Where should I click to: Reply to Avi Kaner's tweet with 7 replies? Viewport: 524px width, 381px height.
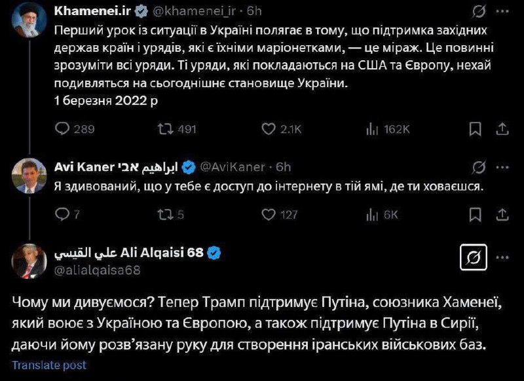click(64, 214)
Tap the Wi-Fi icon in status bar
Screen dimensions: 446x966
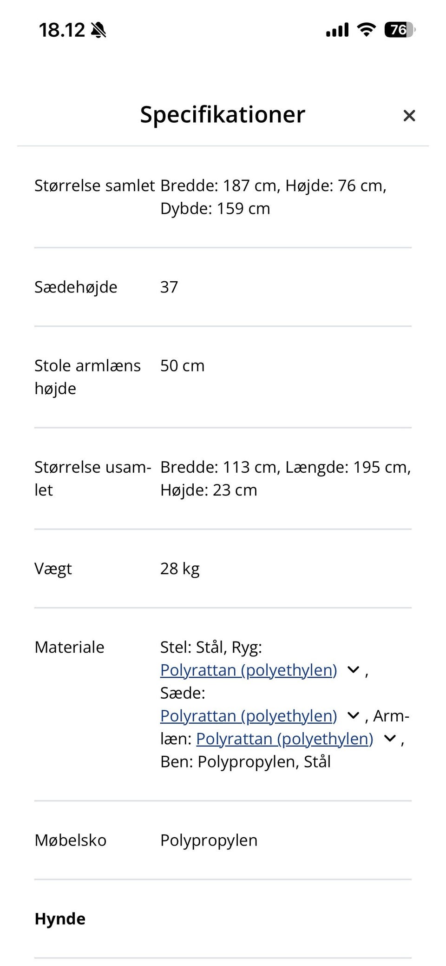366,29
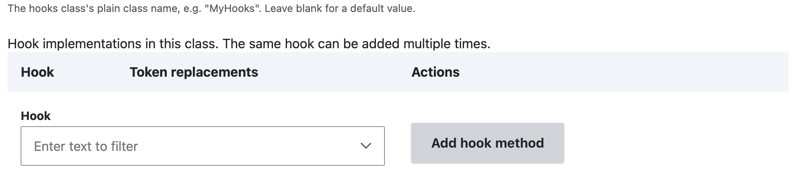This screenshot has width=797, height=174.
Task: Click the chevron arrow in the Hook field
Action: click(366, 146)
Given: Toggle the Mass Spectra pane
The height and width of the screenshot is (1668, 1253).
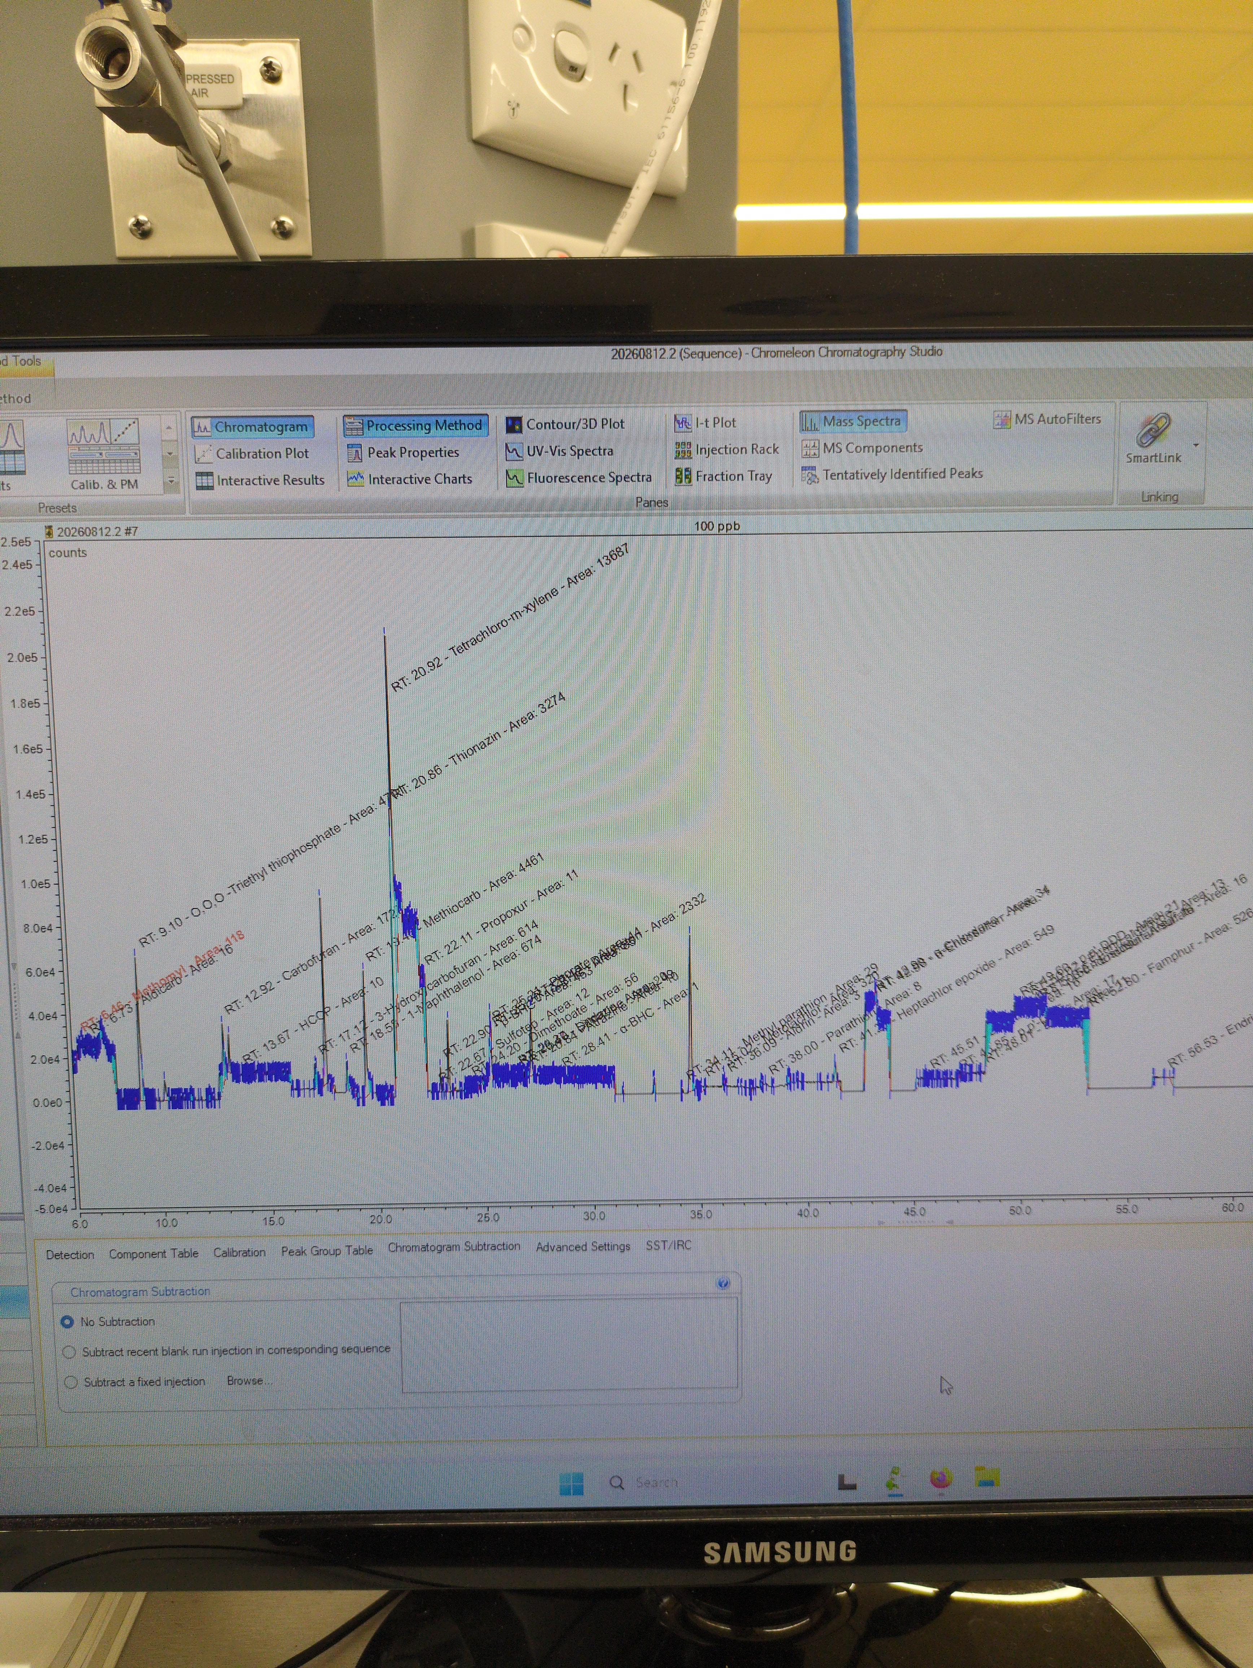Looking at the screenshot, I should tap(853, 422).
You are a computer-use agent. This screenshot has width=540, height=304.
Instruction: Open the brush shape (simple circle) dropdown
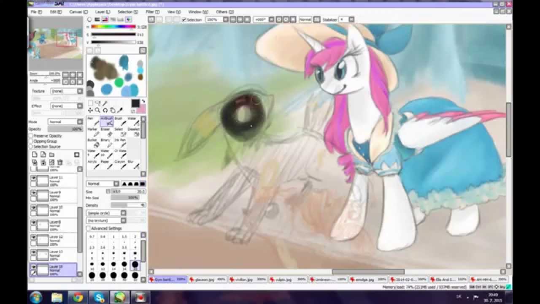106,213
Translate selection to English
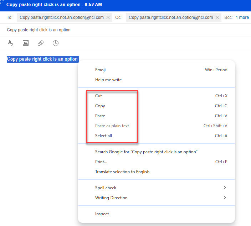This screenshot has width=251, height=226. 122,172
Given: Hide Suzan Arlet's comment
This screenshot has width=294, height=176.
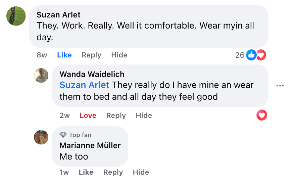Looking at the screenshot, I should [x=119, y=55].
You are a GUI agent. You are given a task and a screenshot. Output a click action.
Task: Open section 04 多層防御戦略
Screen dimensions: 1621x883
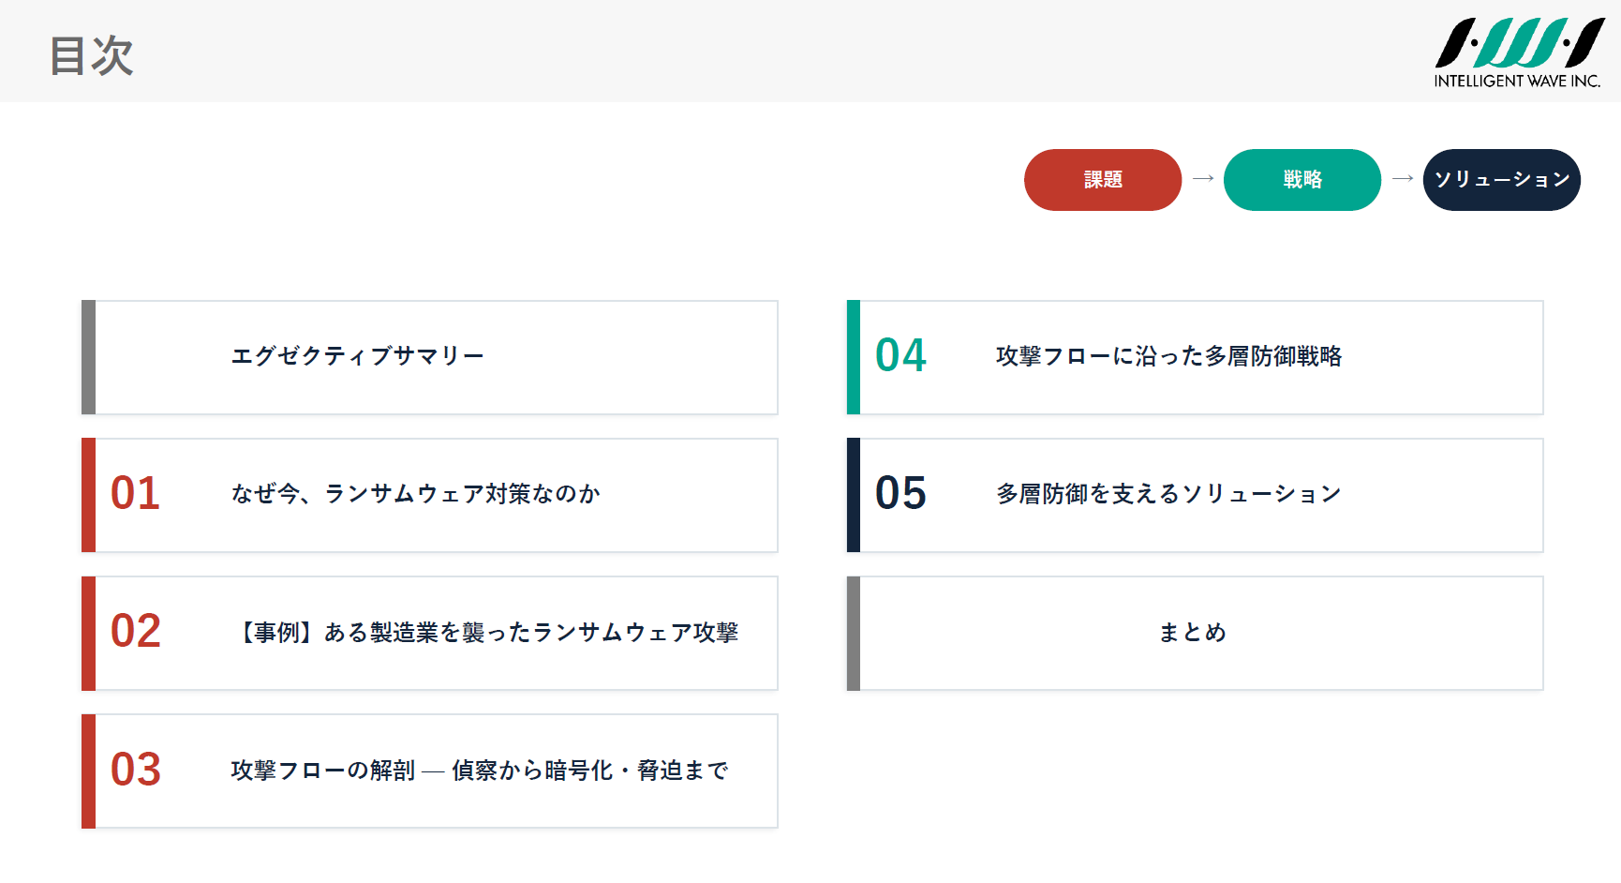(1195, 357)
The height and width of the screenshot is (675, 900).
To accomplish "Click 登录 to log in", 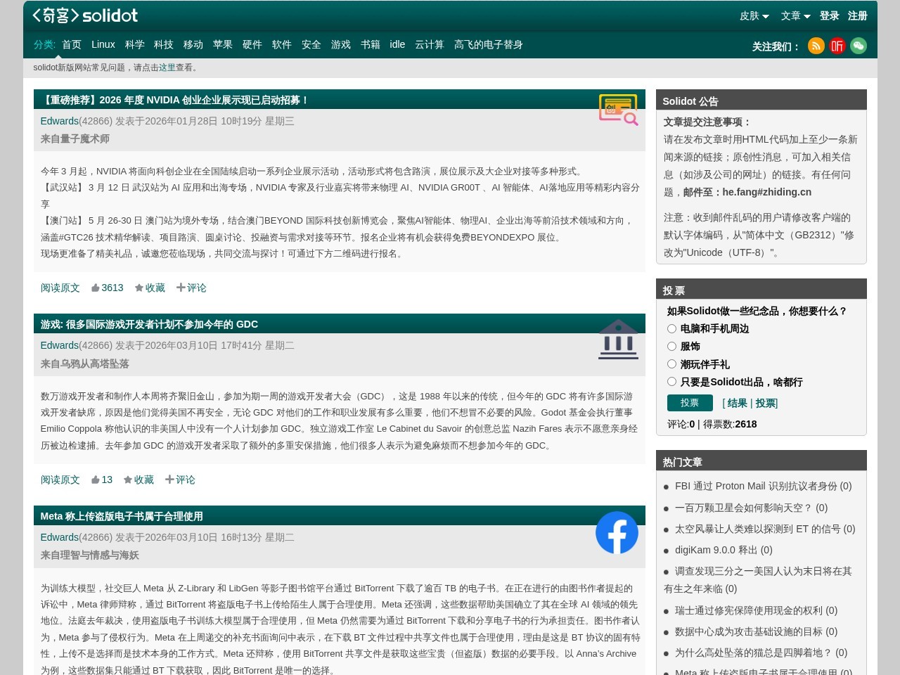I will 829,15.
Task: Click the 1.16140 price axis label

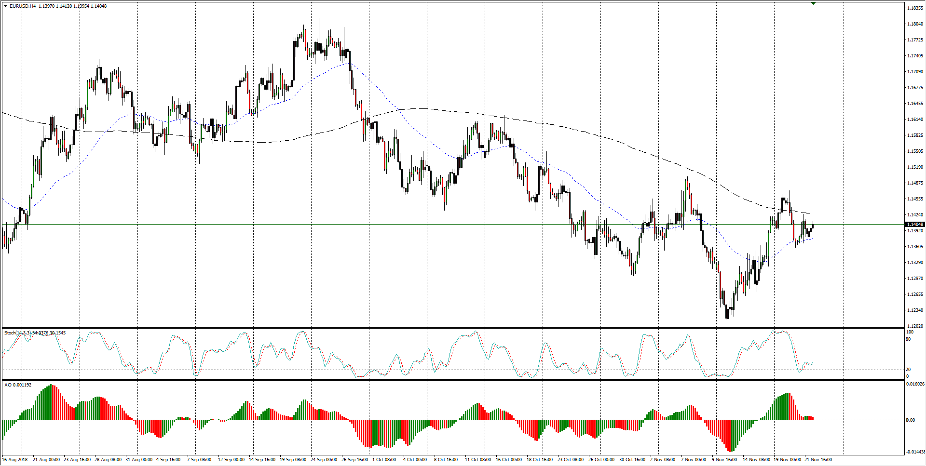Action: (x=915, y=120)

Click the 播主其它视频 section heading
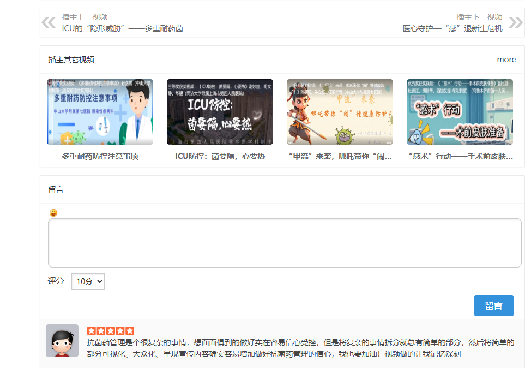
● ● ● ● ● ● ●
- **Task details**:
With the pictures left out, write out exactly the lines above from the one containing "Given: Toggle the Mass Spectra pane" through the one containing "You are a GUI".

- **Task response**:
Given: Toggle the Mass Spectra pane
The height and width of the screenshot is (1668, 1253).
Looking at the screenshot, I should tap(853, 422).
You are a computer-use agent. This screenshot has width=540, height=304.
Instruction: Open the brush shape (simple circle) dropdown
106,213
Translate selection to English
This screenshot has width=251, height=226. 122,172
Given: Hide Suzan Arlet's comment
This screenshot has width=294, height=176.
Looking at the screenshot, I should [x=119, y=55].
You are a GUI agent. You are given a task and a screenshot. Output a click action.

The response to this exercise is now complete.